One day later, the administration of President Donald Trump announced a $765 million financing deal with Eastman Kodak, and in the days that followed the stock soared, making those additional options now held by executive chairman Jim Continenza worth tens of millions.
The decision to grant Continenza options was never formalized or made into a binding agreement, which is why it was not disclosed previously, according to the person familiar with the arrangement. The options were granted to shield Continenza’s overall stake in the company from being diluted by a $100 million convertible bond deal clinched in May 2019 to help Eastman Kodak stay afloat, according to the person’s account.
While Kodak’s approach is permissible, it is unusual because executives are paid to grow a company’s long-term value and are not usually given extra compensation personally to cover events that may hurt share prices, several experts said.
Kodak disclosed the stock options award to Continenza in a filing to the U.S. Securities and Exchange Commission, which was previously reported.
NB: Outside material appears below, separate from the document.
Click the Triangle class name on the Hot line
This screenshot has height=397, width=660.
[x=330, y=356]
But the person familiar with the arrangement said that the transaction occurred because of the understanding with the board.
That arrangement sheds new light on Eastman Kodak’s handling of the unexpected windfall for its top executives.
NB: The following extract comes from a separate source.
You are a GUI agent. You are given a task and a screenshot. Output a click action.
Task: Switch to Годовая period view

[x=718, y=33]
An Eastman Kodak spokeswoman said that Continenza had no comment. The spokeswoman said the gains reflected by the rise in the share price are only on paper: Continenza, she said, “is a strong believer in the future of the company, and has never sold a single share of stock.”
Prior to this week’s financing deal, the company warned investors it was at risk of not continuing as a going concern, but it was boosted by the agreement with the Trump administration on Tuesday to supply drug ingredients.
As a result, Continenza’s gains at the end of this week amounted to about $83 million following a roughly 10-fold increase in Eastman Kodak’s stock, compared to the approximately $53 million in gains he would have seen were it not for the additional options.
Roughly 29% of the options Continenza received on Monday vested immediately, giving him the right to cash them out as soon as possible.
While most corporate boards and their committees have wide latitude in awarding options, three corporate governance experts said the move to mitigate the impact of dilution on Continenza’s stake in the company without a prior contractual obligation was unusual.
“The compensation committee’s job is not to protect the CEO from every adverse effect on the stock price,” said Sanjai Bhagat, a finance professor at the University of Colorado. “It’s to get the CEO to think about long-term value.”
A fourth expert, Robin Ferracone, chief executive of compensation consultant Farient Advisors, said the company may have offered the prospect of additional options to executives as they worked toward the convertible bond offering — to avoid them being “disincentivized” to seal a deal that would help the firm but potentially water down their holdings.
The additional options awarded to Continenza, a former telecommunications executive, were approved by the board’s compensation committee on Monday, the spokeswoman said. Shareholders had voted in May of this year to increase the shares available for executive compensation.
“The issue is the board wanted to make sure the CEO had the same economic alignment as was contemplated when he took the job,” said a person close to the company.
The company’s market capitalization jumped from a little over $100 million at the start of the week to almost $1 billion by Friday following the deal.
Eastman Kodak also granted options on Monday to three other executives, worth $712,000 each, according to regulatory filings. Kodak declined to comment on the reason for these awards.
The company has struggled to reinvent itself from a flagging camera company after emerging from bankruptcy in 2013. Its selection by the U.S. government for the production of key pharmaceutical ingredients surprised many industry analysts who expected such a deal to go to a major generic drug maker.
The government’s U.S. International Development Finance Corporation released a July 28 statement quoting Continenza as saying: “Kodak will play a critical role in the return of a reliable American pharmaceutical supply chain.”
President Trump, too, hailed the development. “I want to congratulate the people in Kodak,” he said at a press briefing. “They’ve been working very hard.”